Avec Alain Korkos, nous avons passé toute l'après-midi au Palais de Justice de Nanterre. Nous étions poursuivis par Le Point, pour injures publiques, pour cette chronique, et pour le tweet l'annonçant. Je vous l'avais raconté ici. Le même Point qui n'a de cesse de prôner le cassage de tabous, la fin du politiquement correct, qui n'en finit pas de donner ses Unes aux Finkielkraut et autres Onfray au nom du droit inaliénable au politiquement incorrect, ce même Point envoyait des lettres recommandées aux confrères, demandant le retrait de la chronique citée, la publication d'un rectificatif, et un euro de dommages et intérêts. Arrivés à 13 h 30, nous en sommes ressortis à 20 heures (notre affaire étant passée la dernière), ce qui nous a laissé le temps de déployer notre virtuosité en selfies.

Le Point est dirigé par un nommé Etienne Gernelle, qui s'est donc senti "insulté" par cette chronique.Tout de même pas insulté jusqu'à venir jusque devant le Tribunal de Nanterre, regarder ses insulteurs dans les yeux, et s'expliquer avec eux. Il avait piscine bouclage, a expliqué son avocat. Soit. On s'est donc expliqués devant le tribunal seul. Je ne vous raconte pas l'audience, elle est fort bien résumée par une dépêche AFP, notamment reproduite ici.

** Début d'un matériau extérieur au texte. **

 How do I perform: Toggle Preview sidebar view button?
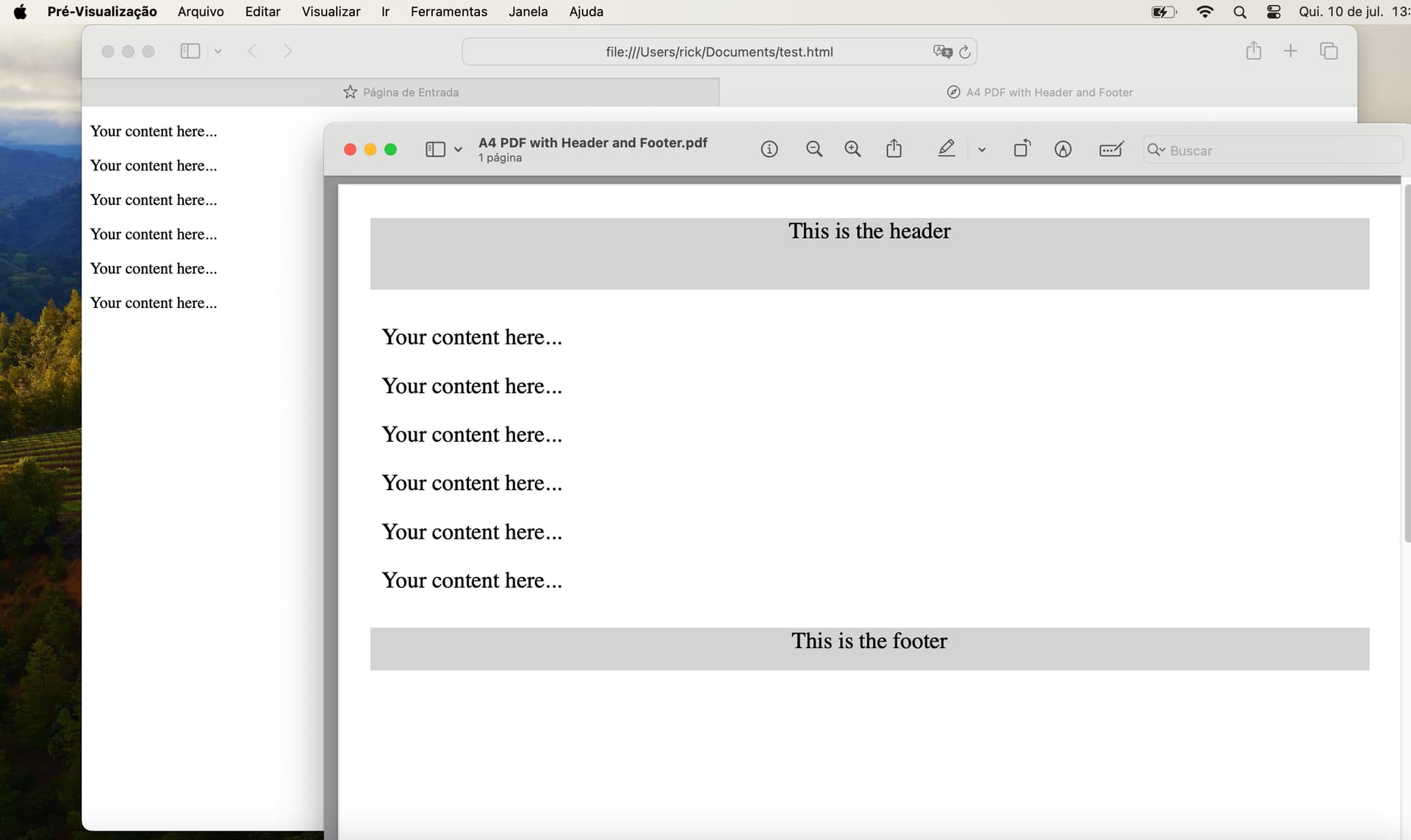435,149
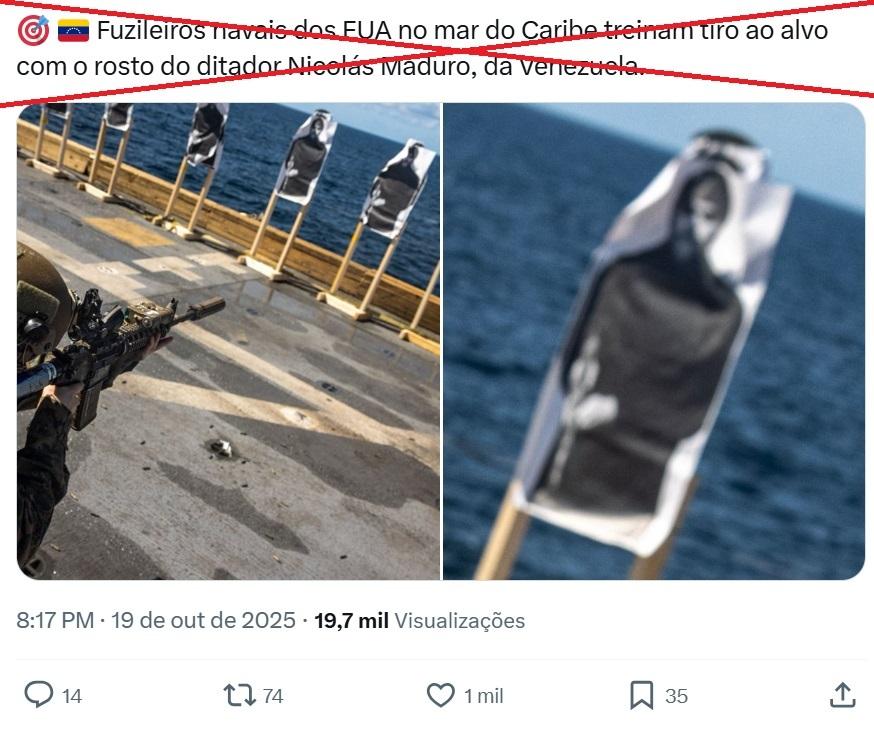Click the bookmark count 35
Screen dimensions: 874x729
tap(676, 696)
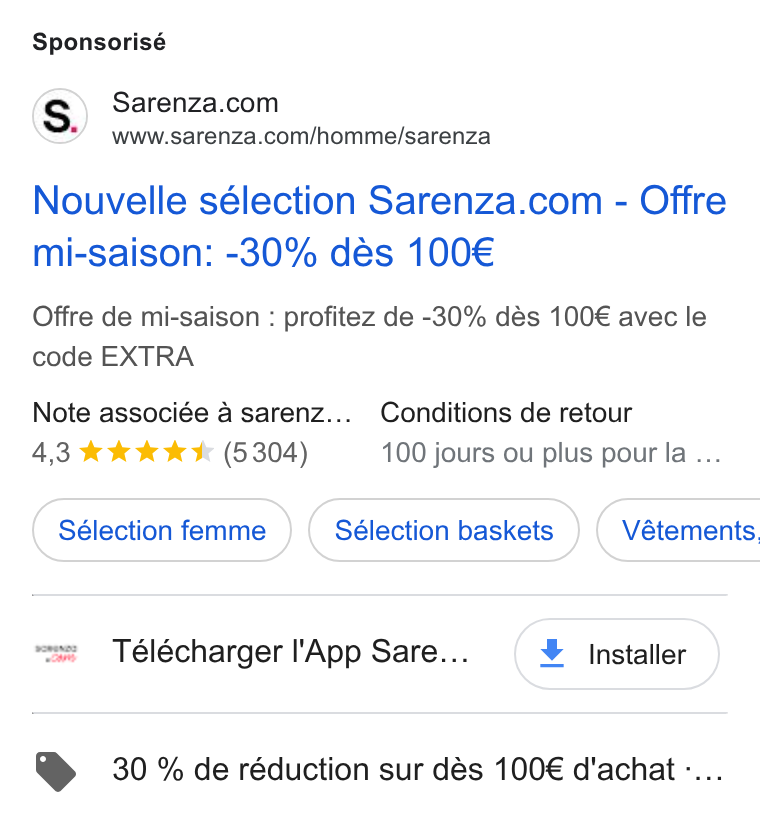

Cette chronique, s'il fallait la re-publier, je la re-publierais dix fois. Elle ne signifie évidemment pas que nous assimilons Le Point à Je suis partout. Elle allume simplement un clignotant. Le témoin unique que nous avions cité, le sociologue Marwan Mohammed , auteur notamment d'un ouvrage sur la fabrication par les élites du "problème musulman", (à ne pas confondre avec son quasi-homonyme fondateur du CCIF), a très bien dit comment du titre "Les juifs" au titre " Les Arabes", le procédé d'essentialisation est le même. Et comment une même essentialisation conduit mécaniquement au même racisme, et éventuellement aux mêmes conséquences. Certes, "les époques sont différentes". Certes, comme il a été répété dix fois, "on n'est pas dans les années trente". Mais au fond, qu'en sait-on, si nous ne sommes pas dans les années trente ? Qui sait de quoi seront faites les années 2020 ? Qui sait de quels bateaux, de quels avions, de quels camps ? Alors oui, comme l'ont répété Marwan Mohammed et notre avocat Pascal Winter, il faut alerter. Ne pas se laisser hypnotiser par l'Histoire, mais ne surtout pas la laisser se perdre dans l'oubli. Alerter. Allumer des clignotants. Dire "tiens, ça me rappelle". Rien de plus que "tiens, ça me rappelle". Ne pas taire, surtout, pas, ces reminiscences en soi, comme l'a rappelé Alain avec émotion.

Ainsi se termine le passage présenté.